Reflections on 5 years as a librarian
Note: This was originally published on my old website on 2/27/19.
I'm five years into being librarian and I'm honestly surprised by where this profession has taken me. In a lot of ways, I feel like I made the right choice.
One, I have a community of colleagues, made up of librarians, library staff, students, higher ed staff, and faculty, that push my thinking and continue to motivate my work. I've found a number of collaborators who make me excited to work on new projects and maintain course on long-standing ones.
Two, I never thought I'd be someone interested in reading theory, let alone being excited to read and discuss it both leisurely or academically. But here I am, working on an edited collection with the homie, JRLM, on the intersection of Critical Race Theory (CRT) and LIS.
Third, I never thought I'd be editing a book, let alone one that a major press is interested in publishing. I still don't believe it and sometimes I'm like who am I to be doing this?
Fourth, I have always valued variety in my work as someone who's easily bored and I definitely get my fair share of that in my current role. Today, I went to a meeting as a collections selector, met with our assessment program manager to finalize our new teaching and instruction stats form, had lunch with another liaison to discuss common ground, attended a symposium session on computing and art, met with my CRT in LIS book co-editor and one of our contributors, attended a powerful teach-in organized by students around issues of A.I. and justice, and finished planning for an instruction session. Mixed into that were a number of emails that honestly seem to make up most of my work, sometimes. Granted, today was a longer day than most because of the teach-in, but the teach-in alone made my day.
Fifth, I get to learn from and be inspired by students (not as much as I'd like, but my role has changed a lot) and feel awe and confidence that the future is in some really capable hands. I was not nearly as self-assured and with it as many of the students I'm lucky enough to meet and work with (at all of the institutions I've worked at).
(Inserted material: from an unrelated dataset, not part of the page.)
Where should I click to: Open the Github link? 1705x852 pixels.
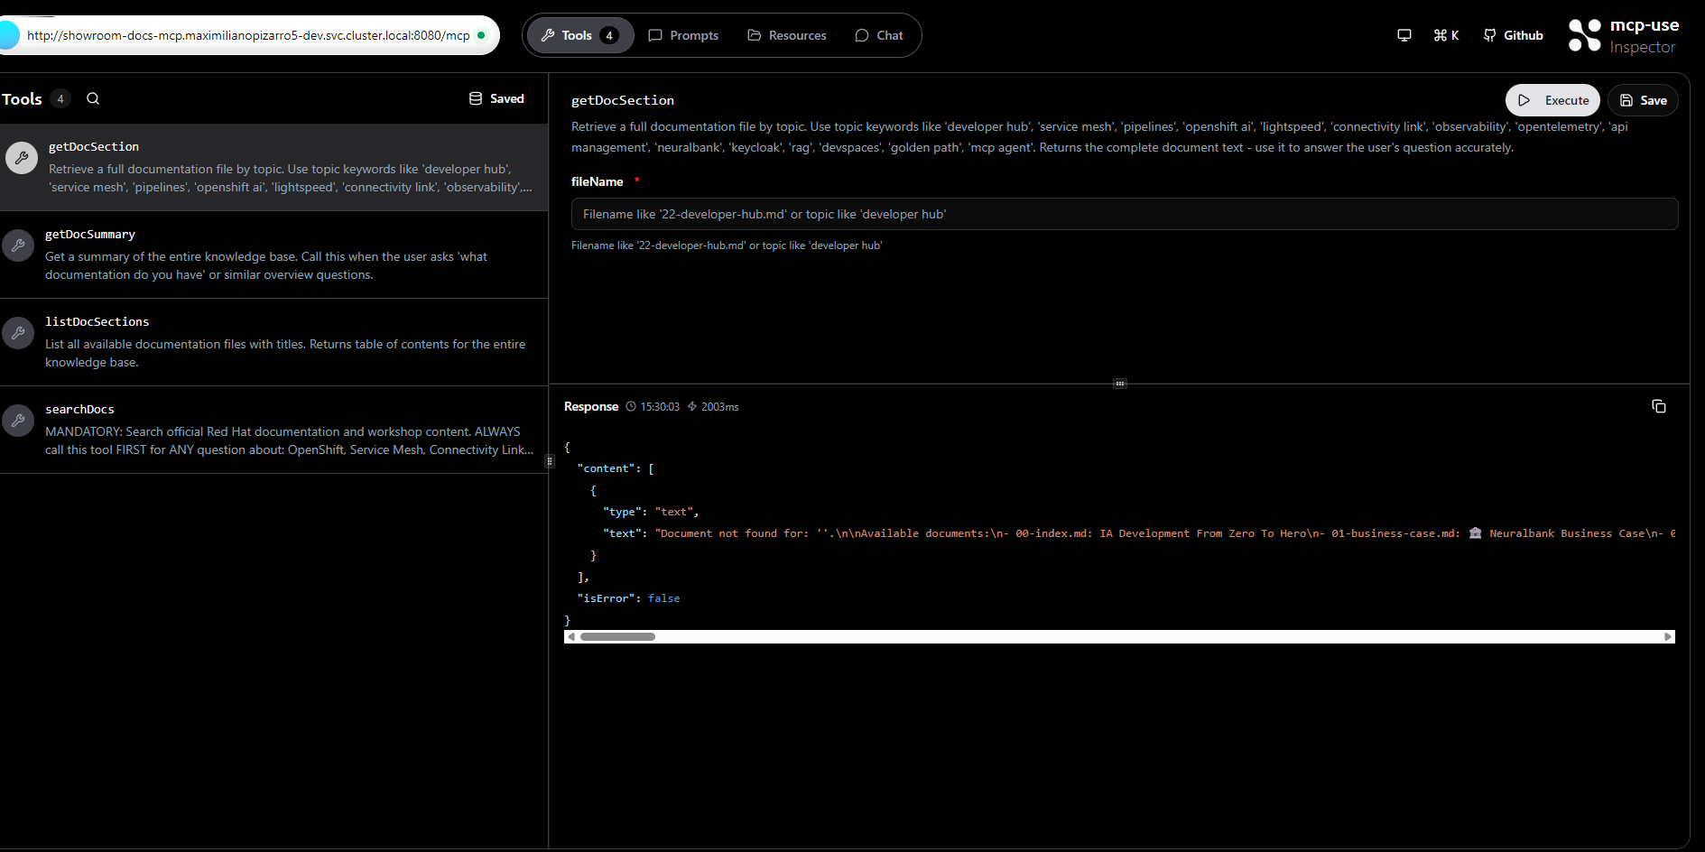tap(1513, 35)
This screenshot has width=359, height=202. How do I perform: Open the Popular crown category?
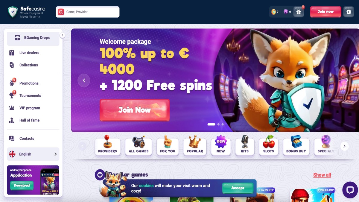195,146
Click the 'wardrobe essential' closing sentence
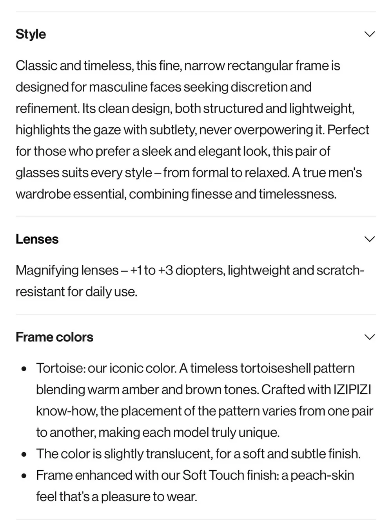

Sixth, before becoming a librarian, I really didn't know the power and agency that librarians have and the privilege that comes with working in academia. Of course, it comes with its own share of pain and frustration, but on the whole, I have a platform, whether at the local level with faculty, staff, students or administrators, or at a national level with conferences, social media, or publications. It might seem like much to some folks, but I can't take it for granted because it's not something I had before I joined this profession.
I've been doing a lot of reflecting lately, and maybe it's to remind myself of all of the positive things that I have from becoming a librarian, because of how tough it's been to be a woman of color in this profession and in the world. Change doesn't come easily and I should really take a lesson from the public administration side of my training, to take the small wins where I can get them. It's what will keep me going in the struggle against white supremacy, white fragility, structural and systemic racism and sexism and all the -isms.